Raoul at once threw himself on his knees before her. He swore to her that he would go. She let her tears flow.
When he was on the threshold, she said, in so low a voice that the viscount guessed rather than heard her words:
“My dear betrothed, be happy! Raoul, I sang for you tonight!”
He returned the next day. They looked at each other, in the dressing-room, with their sad eyes, without exchanging a word.
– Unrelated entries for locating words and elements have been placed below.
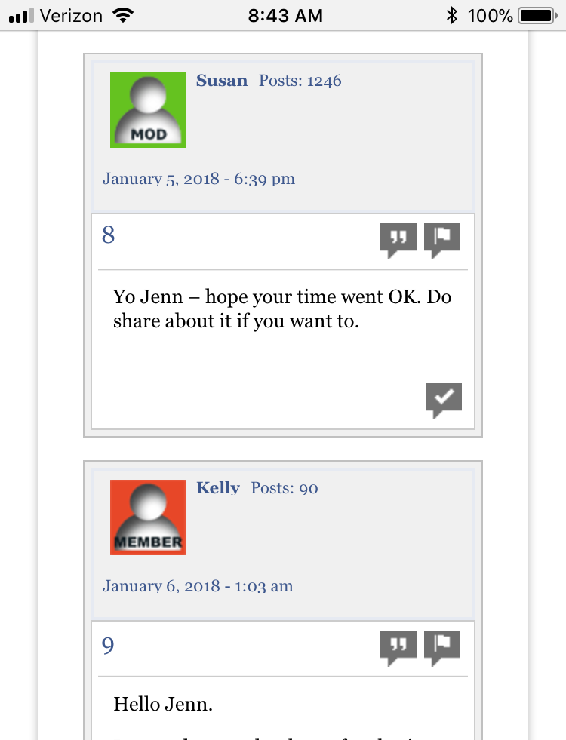Viewport: 566px width, 740px height.
Task: Flag Kelly's post number 9
Action: [442, 648]
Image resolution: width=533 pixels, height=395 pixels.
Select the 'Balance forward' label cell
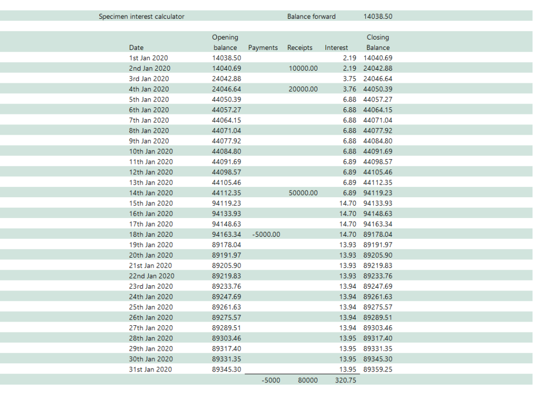click(x=311, y=16)
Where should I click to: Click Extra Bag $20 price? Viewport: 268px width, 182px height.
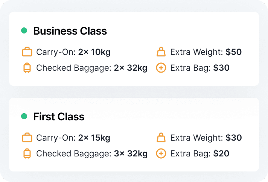tap(221, 153)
Raoul had to restrain himself not to cry out:
“I am jealous! I am jealous! I am jealous!”
But she heard him all the same. Then she said:
“Come for a walk, dear. The air will do you good.”
On another day, she wandered with him, along the deserted paths of a garden.
She took him to the wardrobe and property-rooms, took him all over her empire, inhabited by an army of subjects.
Once, when they were passing before an open trapdoor on the stage, Raoul stopped over the dark cavity.
“You have shown me over the upper part of your empire, Christine, but there is the lower part. Shall we go down?”
In a trembling voice, she whispered:
“Never! We will never go there! Besides, it’s not mine. Everything that is underground belongs to him!”
Raoul looked her in the eyes and said roughly:
“So he lives down there, does he?”
“I never said so. Who told you a thing like that? Come away! I sometimes wonder if you are quite sane, Raoul. Come along! Come!”
He wanted to remain by the trap-door; that hole attracted him. Suddenly, the trap-door was closed and so quickly that they did not even see the hand that worked it; and they remained quite dazed.
“Perhaps he was there,” Raoul said, at last.
She shrugged her shoulders.
“No, no, it was a trap-door-shutter. The trap-door-shutters must do something, you know. They open and shut the trap-doors without any particular reason. They must spend their time somehow. He has shut himself up, he is working”.
“Oh, really! He’s working, is he?”
“Yes, he can’t open and shut the trap-doors and work at the same time.” She shivered.
“What is he working at?”
“Oh, something terrible! When he’s working at that, he sees nothing; he does not eat, drink, or breathe for days and nights. He becomes a living dead man and has no time to amuse himself with the trap-doors.”
She shivered again.
“Are you afraid of him?”
“No, no, of course not,” she said.
For all that, on the next day and the following days, Christine was careful to avoid the trap-doors. Raoul said that he would not go on the North Pole expedition unless she first told him the secret of the man’s voice.
“Hush! Hush, in Heaven’s name! Suppose he heard you, you unfortunate Raoul!”
And Christine’s eyes stared wildly at everything around her.
“I will remove you from his power, Christine, I swear it. And you will not think of him any more.”
“Is it possible?”
“I shall hide you in some unknown corner of the world, where he can not come to you. You will be safe; and then I shall go away as you have sworn never to marry.”
Christine seized Raoul’s hands and squeezed them with incredible rapture.
“Higher!” was all she said. “Higher still!”
And she dragged him up toward the summit.
He had a difficulty in following her. They were soon under the very roof. And, despite the care which she took, she failed to see a shadow which followed her like her own shadow, which stopped when she stopped, which started again when she did and which made no more noise than a shadow should.
As for Raoul, he saw nothing either; for, when he had Christine in front of him, nothing interested him that happened behind.